MY expectations were high for this touring RSC production of Romeo and Juliet. Teenage knife crime is of grim relevance today, and the production played to this. The youth of many of the characters was also emphasised by the production, especially the Scottish Juliet.

The set itself was bleak in its rusted metal sheet monotony, with a hollowed out cube centre stage which could revolve and provide space for characters to perform within and on top of (it was a great relief in the Friar Laurence scenes when the back wall parted slightly to reveal a lush landscape).

The production was also notable for some gender-blind casting (an aspect of many recent Shakespeare productions, such as Tamsin Greig as Malvolia and Doon Mackichan as Feste in the National Theatre’s Twelfth Night), in particular Charlotte Josephine taking on the role of Mercutio.

Sad to say the experience was primarily one of disappointment. Dialogue could be rattled through with absence of feeling.

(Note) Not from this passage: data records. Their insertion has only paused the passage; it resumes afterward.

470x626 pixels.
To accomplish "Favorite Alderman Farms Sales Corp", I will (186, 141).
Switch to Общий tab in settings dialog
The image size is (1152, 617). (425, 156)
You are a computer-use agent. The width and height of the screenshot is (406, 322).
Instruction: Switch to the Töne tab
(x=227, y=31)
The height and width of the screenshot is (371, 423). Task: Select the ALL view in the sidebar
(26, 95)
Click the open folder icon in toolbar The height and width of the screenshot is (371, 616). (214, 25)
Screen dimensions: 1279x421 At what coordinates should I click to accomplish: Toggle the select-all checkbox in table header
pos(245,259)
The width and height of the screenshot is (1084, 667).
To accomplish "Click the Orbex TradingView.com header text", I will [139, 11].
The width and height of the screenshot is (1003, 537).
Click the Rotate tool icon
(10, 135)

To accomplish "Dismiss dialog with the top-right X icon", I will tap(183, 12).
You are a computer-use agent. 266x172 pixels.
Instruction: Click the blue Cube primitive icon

The fight scenes, so crucial for the sense of threat, were rather feeble.

Several characters failed to engage, especially a rather non-menacing Tybalt. The gender-blind casting had no pay off in the case of Mercutio, as she was played as a tomboy anyway.

There were, however, some rays of light. Carrying the show was a sweet and sensitive performance by Bally Gill as Romeo. Bringing some much needed gravitas was Andrew French as Friar Laurence, while Ishia Bennison as the nurse did some heavy lifting and Beth Cordingly as Escalus cut an imposing figure. It was a shame that Josh Finan was unable to play Benvolio on the night.

It was telling that some audience members did not return after the interval. However, it was also clear the host of school pupils who attended the play obviously enjoyed it. Despite its shortcomings this is certainly a production that generates much discussion.

Romeo and Juliet is running at New Theatre until March 9.

By Shaun Tougher.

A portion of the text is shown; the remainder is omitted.